On May 14, 1796 Edward Jenner injected fluid from the cowpox blisters on the hands of dairymaid Sarah Nelmes, into James Phipps, an 8-year-old boy. Jenner hoped the fluid from the cowpox lesion would somehow inoculate the boy against the smallpox scourge which at the time was killing over 400,000 Europeans a year. His hunch proved correct.
Today vaccines save 3 million lives per year worldwide. By training the human immune system to recognize and ward off dangerous pathogens, vaccines can protect against disease for decades, or even for a lifetime. Preventive vaccines work by introducing harmless microbial chemical markers, known as antigens, which resemble the markers on living microbes. The antigens train the immune system to recognize and destroy those microbes should they ever appear in the body. By injecting cowpox antigens into Phipps bloodstream, Jenner primed his immune system to attack the similar smallpox virus.
Now, medical scientists are taking Jenner’s ideas in a whole new direction. By exploiting a growing understanding of the immune system they are developing therapeutic vaccines targeting established diseases rather than trying to prevent them.

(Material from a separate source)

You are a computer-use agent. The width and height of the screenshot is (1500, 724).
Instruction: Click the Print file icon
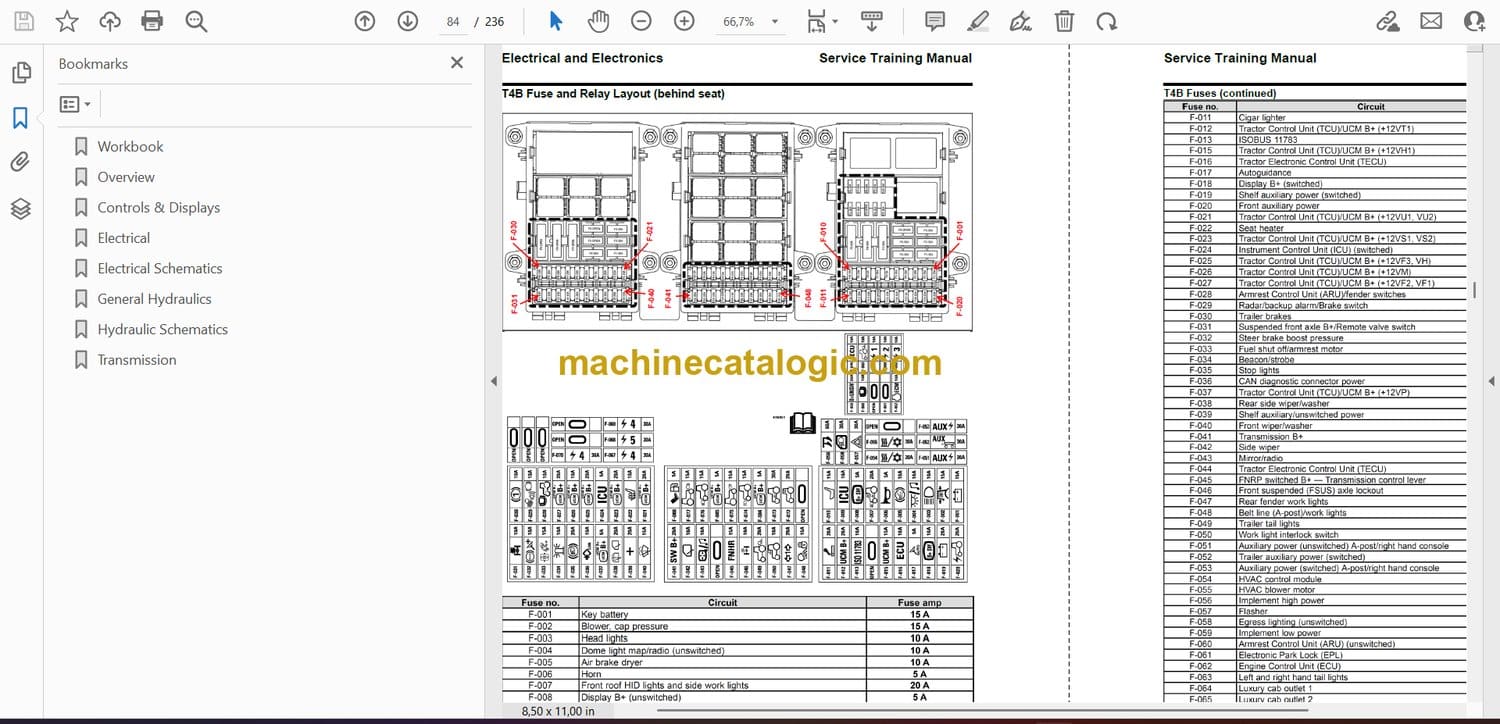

Last spring, the FDA approved Provenge, a personalized immunotherapy that activates a patient’s own immune cells to target and attack advanced prostate cancer. To make the Provenge prostate cancer vaccine, biochemists at Seattle’s Dendreon Corporation extract a sample of a patient’s own immune cells and bathe them in a chemical soup of prostate cancer antigens that are chemically linked to a cytokine that screams, “Attack this!”. The activated immune cells are then injected back into the patient’s body to spread the call to arms.
While Provenge was the first of the new generation of therapeutic vaccines, it’s certainly not the last. BCC Research has identified 113 therapeutic vaccines in development, many of which are already in human trials. They even go so far as to estimate that the market for therapeutic vaccines will have an annual growth rate of 115% and reach an estimated $2.9 billion in 2014.
Other cancer vaccines are among the front runners. With a near-endless supply of patients willing to undergo novel treatments, cancer researchers have been among the most aggressive in experimenting with therapeutic vaccination. The Cancer Vaccine Collaborative is working on treatments that target multiple cancer antigens, which should trigger a more aggressive immune response and increase the odds of defeating tumors. All of which is good news for the 1.5 million Americans diagnosed with cancer each year.
While cancers cause a proliferation of diseased cells, some autoimmune diseases, cause the cells of the immune system to turn against healthy tissues. In diabetes, for example, the immune system attacks insulin-making pancreatic beta cells.
Autoimmune vaccines hold the promise of shutting down these attacks. One promising approach boosts T-regulatory cells, a subgroup of the white blood cells. At the University of Calgary’s Diabetes Research Centre in Alberta, immunologist Pere Santamaria has attached a cocktail of antigens from pancreatic beta cells to synthetic iron oxide nanoparticles. This stimulates the development of T-regulatory cells into killer T cells that destroy the immune cells which cause the serial killer like autoimmune attack.
Santamaria’s team recently tested his vaccine in diabetes-prone mice. It restored normal blood sugar and insulin levels in animals that already had diabetes and prevented or slowed its onset in young mice that had not yet developed the disease. The team is now readying the vaccine for human trials and is designing related vaccines to treat other autoimmune diseases, including multiple sclerosis, rheumatoid arthritis, and inflammatory bowel disease.
If effective, such therapeutic vaccines could help the three million Americans with type 1 diabetes and the 400,000 people diagnosed with multiple sclerosis. Vaccines against dust mites and asthma are also in the works.
Some of the new therapeutic vaccines are actually designed to attack the body, albeit in a selective way. A new experimental heart-disease vaccine takes aim at unwanted biochemicals within the body, specifically low-density lipoprotein (LDL), better known as bad cholesterol. When large quantities of LDL cholesterol circulate through the bloodstream, it can be deposited on artery walls, leading to a buildup of plaque and triggering inflammation. Anti-cholesterol vaccines encourage the immune system to attack LDL and remove plaques. Scientists have also discovered that the vaccine lowers blood pressure and protects against the rupture of aneurysms, at least in mice.
Clinical trials in humans are expected to start later this year and if successful could help to prevent the 800,000+ deaths per year from cardiovascular disease.
Even more people could be helped by an anti-obesity vaccine. Nearly 75 million adults are classified as obese in the United States. Researchers are working on a vaccine that targets ghrelin – a gastrointestinal hormone that appears to stimulate appetite.
It is too soon to know how and when these vaccines will come to market or how effective they will be, but it’s clear that therapeutic vaccines are coming and will be used against a host of the most prevailing public health issues of the 21st century.